A dozen years into its lifespan and bitcoin still dominates crypto trading volume, which is currently scattered across derivatives exchanges. Although the FTX collapse led to a drop in trading activity, it also resulted in an increasing demand for derivatives as reliable hedging instruments. The exit of FTX, which accounted for a significant portion of the futures trading volume, also led to a reorganization in the market.

Among others, Bitget recorded the highest gain in the derivative market share, growing from 3% to 11% in the second half of 2022. That made the exchange enter the top three crypto derivatives platforms. Combined, futures platforms account for more than $150 billion in trading a day at present.

The absence of any single futures platform to hold sway over the industry can only be a good thing. It provides a diversity of services and caters to traders by region, product preference, and asset type. Healthy competition between exchanges is good for traders and good for the industry as a whole. Moreover, there is a growing demand for new products that can satisfy the needs of a crypto-savvy generation that has been raised on leverage.

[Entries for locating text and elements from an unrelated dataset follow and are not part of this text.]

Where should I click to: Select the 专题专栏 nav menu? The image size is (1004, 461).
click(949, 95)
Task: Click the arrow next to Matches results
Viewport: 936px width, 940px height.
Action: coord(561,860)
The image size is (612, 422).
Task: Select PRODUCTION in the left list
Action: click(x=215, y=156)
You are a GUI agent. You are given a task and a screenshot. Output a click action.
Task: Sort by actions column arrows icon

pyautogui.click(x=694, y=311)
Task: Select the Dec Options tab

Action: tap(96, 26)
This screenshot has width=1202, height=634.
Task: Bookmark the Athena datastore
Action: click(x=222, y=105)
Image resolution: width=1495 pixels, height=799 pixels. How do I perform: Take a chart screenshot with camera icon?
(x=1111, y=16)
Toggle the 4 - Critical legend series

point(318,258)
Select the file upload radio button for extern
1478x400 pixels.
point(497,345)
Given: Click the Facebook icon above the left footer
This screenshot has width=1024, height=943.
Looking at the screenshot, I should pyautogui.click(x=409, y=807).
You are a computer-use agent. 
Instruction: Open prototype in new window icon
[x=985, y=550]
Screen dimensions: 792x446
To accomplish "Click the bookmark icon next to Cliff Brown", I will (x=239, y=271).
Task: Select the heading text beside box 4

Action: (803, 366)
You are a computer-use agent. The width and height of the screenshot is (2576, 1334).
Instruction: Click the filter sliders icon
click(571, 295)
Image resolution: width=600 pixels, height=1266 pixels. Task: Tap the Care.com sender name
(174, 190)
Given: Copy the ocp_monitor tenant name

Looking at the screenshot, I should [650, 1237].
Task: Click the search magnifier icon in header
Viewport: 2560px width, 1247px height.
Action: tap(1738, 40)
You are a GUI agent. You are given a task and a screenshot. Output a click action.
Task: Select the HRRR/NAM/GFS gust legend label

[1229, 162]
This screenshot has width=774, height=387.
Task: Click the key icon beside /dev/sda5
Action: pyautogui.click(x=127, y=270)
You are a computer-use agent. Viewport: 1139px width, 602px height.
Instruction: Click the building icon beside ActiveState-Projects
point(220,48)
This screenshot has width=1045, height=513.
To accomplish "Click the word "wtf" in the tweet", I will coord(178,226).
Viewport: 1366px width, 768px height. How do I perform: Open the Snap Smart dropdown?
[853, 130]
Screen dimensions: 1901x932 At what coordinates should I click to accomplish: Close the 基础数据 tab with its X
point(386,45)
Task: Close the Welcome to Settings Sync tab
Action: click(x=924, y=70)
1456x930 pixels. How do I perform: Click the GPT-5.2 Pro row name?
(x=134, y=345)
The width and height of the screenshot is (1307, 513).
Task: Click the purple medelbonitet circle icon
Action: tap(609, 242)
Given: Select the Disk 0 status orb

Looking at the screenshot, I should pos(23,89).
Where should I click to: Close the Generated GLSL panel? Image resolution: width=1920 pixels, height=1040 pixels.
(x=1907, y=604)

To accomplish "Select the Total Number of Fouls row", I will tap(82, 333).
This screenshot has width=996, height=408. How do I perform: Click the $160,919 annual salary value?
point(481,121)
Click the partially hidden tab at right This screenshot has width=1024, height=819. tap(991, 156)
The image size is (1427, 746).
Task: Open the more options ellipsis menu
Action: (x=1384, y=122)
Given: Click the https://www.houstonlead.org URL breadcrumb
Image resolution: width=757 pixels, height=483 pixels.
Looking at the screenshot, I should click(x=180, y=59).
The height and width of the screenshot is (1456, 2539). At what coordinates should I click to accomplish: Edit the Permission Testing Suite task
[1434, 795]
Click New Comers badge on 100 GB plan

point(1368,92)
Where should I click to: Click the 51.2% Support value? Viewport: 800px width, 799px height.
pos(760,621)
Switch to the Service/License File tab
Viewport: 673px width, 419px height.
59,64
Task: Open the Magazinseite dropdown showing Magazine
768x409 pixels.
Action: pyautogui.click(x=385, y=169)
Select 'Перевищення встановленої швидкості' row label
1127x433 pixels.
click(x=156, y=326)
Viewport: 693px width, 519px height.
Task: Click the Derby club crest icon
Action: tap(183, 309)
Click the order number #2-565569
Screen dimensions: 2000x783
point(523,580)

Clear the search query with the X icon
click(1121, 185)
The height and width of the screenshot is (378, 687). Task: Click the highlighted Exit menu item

It’s a challenge difficult to be met by the majority of trading platforms, and thus it seems inevitable that futures traders will fragment, taking their business to platforms whose architecture and offerings meet their demands. The diversification of the derivatives market has already begun to manifest.

Traders are also less hesitant to try derivatives exchanges now that the leading players have implemented better safeguards to protect user funds. Binance got the ball rolling with its Safe Asset Fund, followed by Bitget Protection Fund; these two exchanges alone have assets worth billions of dollars set aside for worst-case scenarios.

This Time Is Different

In the 2017 bull market, derivatives traders had the only option: BitMEX. Back then it was the only show in town and it profited handsomely from the fees it creamed off the BTC market. Five years on and there's a choice not just from centralized exchanges but also on-chain. Decentralized derivatives, formerly only a dream, have become manifest. CEX and DEX exchanges alike have also introduced copy trading, making it easier for beginners to trade derivatives by emulating the pros and learning from their mastery of the game.

Scores of EVM chains have emerged, each with their own derivatives platforms offering futures and options contracts that are settled on-chain. Decentralized protocols serve up leveraged trading for DeFi users who benefit from no KYC and the security risks it carries, coupled with full order book transparency. Now you know that the exchange isn’t trading against you.

For all their promise, however, on-chain perps are unlikely to see mass adoption. Despite improvements in blockchain speed and fee reduction, DEXs remain to be for DeFi super users only.

Where Next?

At the dawn of 2023, the crypto industry finds itself in an unusual position. The infrastructure is largely in place. Blockchains are now scalable. Multi-chain is here. CEX infrastructure is robust and load-resistant. Assuming the first stirrings of market recovery can manifest into a full-blown bull market, the stage is set for exponential growth in trading volumes, driven by derivatives.

All that’s missing is the institutions, who have yet to enter the space en masse, but the maturation of the underlying technology and introduction of enterprise-grade solutions can be a remedy for this. Meanwhile, the introduction of more sophisticated derivatives products, not just representing crypto assets, but also commodities and real-world assets, will bring billions and eventually trillions of dollars of trading on-chain. We’re not quite there yet. But the foundations are in place. Everything else, from institutional adoption to RWAs, will only catch up in a matter of time.